Instructions to follow: Copy the items from the line containing "Toggle the stopwatch" through the line containing "pyautogui.click(x=254, y=367)", swapping "Viewport" for "Window" and leaving everything else unchanged.
--- start Input data ---
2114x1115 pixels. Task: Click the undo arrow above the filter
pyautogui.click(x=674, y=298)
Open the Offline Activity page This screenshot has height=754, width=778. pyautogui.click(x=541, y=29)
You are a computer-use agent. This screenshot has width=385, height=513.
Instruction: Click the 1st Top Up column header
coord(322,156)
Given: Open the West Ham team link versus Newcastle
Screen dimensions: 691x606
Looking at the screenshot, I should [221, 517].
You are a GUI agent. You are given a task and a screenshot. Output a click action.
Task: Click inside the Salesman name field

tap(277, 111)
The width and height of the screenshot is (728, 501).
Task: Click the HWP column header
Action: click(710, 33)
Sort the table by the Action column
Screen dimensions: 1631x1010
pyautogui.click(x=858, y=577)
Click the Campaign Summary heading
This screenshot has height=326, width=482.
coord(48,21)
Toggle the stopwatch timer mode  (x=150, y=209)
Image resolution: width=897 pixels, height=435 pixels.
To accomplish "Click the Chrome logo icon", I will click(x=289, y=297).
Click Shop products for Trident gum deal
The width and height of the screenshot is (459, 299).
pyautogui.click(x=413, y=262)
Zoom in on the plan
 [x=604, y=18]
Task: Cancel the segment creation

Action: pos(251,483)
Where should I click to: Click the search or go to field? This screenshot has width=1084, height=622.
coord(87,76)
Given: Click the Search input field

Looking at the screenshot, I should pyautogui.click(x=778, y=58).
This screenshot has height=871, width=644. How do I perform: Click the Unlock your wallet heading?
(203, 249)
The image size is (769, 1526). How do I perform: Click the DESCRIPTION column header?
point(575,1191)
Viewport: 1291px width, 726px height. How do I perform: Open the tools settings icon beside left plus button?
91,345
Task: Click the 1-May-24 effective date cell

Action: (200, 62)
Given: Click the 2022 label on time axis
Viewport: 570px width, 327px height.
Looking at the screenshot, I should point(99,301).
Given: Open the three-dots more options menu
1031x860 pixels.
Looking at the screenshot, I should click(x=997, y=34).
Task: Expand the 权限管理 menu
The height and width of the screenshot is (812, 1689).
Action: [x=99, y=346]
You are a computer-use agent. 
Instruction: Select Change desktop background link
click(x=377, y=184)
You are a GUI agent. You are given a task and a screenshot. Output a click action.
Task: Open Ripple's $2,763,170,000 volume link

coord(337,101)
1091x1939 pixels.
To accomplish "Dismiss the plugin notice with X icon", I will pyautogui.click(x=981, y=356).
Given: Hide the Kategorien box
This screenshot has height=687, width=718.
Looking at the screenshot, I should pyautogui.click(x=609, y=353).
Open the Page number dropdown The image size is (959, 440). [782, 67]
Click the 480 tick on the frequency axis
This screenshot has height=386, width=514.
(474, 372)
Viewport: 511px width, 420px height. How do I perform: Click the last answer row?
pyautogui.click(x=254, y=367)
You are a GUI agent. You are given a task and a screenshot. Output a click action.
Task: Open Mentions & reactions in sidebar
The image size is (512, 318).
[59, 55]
--- end Input data ---
Exercise result:
Toggle the stopwatch timer mode  (x=150, y=209)
Image resolution: width=897 pixels, height=435 pixels.
To accomplish "Click the Chrome logo icon", I will click(x=289, y=297).
Click Shop products for Trident gum deal
The width and height of the screenshot is (459, 299).
pyautogui.click(x=413, y=262)
Zoom in on the plan
 [x=604, y=18]
Task: Cancel the segment creation

Action: pos(251,483)
Where should I click to: Click the search or go to field? This screenshot has width=1084, height=622.
coord(87,76)
Given: Click the Search input field

Looking at the screenshot, I should pyautogui.click(x=778, y=58).
This screenshot has height=871, width=644. How do I perform: Click the Unlock your wallet heading?
(203, 249)
The image size is (769, 1526). How do I perform: Click the DESCRIPTION column header?
point(575,1191)
Window: 1291px width, 726px height. How do I perform: Open the tools settings icon beside left plus button?
91,345
Task: Click the 1-May-24 effective date cell

Action: (200, 62)
Given: Click the 2022 label on time axis
Window: 570px width, 327px height.
Looking at the screenshot, I should point(99,301).
Given: Open the three-dots more options menu
1031x860 pixels.
Looking at the screenshot, I should click(x=997, y=34).
Task: Expand the 权限管理 menu
The height and width of the screenshot is (812, 1689).
Action: [x=99, y=346]
You are a computer-use agent. 
Instruction: Select Change desktop background link
click(x=377, y=184)
You are a GUI agent. You are given a task and a screenshot. Output a click action.
Task: Open Ripple's $2,763,170,000 volume link

coord(337,101)
1091x1939 pixels.
To accomplish "Dismiss the plugin notice with X icon", I will pyautogui.click(x=981, y=356).
Given: Hide the Kategorien box
This screenshot has height=687, width=718.
Looking at the screenshot, I should pyautogui.click(x=609, y=353).
Open the Page number dropdown The image size is (959, 440). [782, 67]
Click the 480 tick on the frequency axis
This screenshot has height=386, width=514.
(474, 372)
Window: 511px width, 420px height. How do I perform: Click the last answer row?
pyautogui.click(x=254, y=367)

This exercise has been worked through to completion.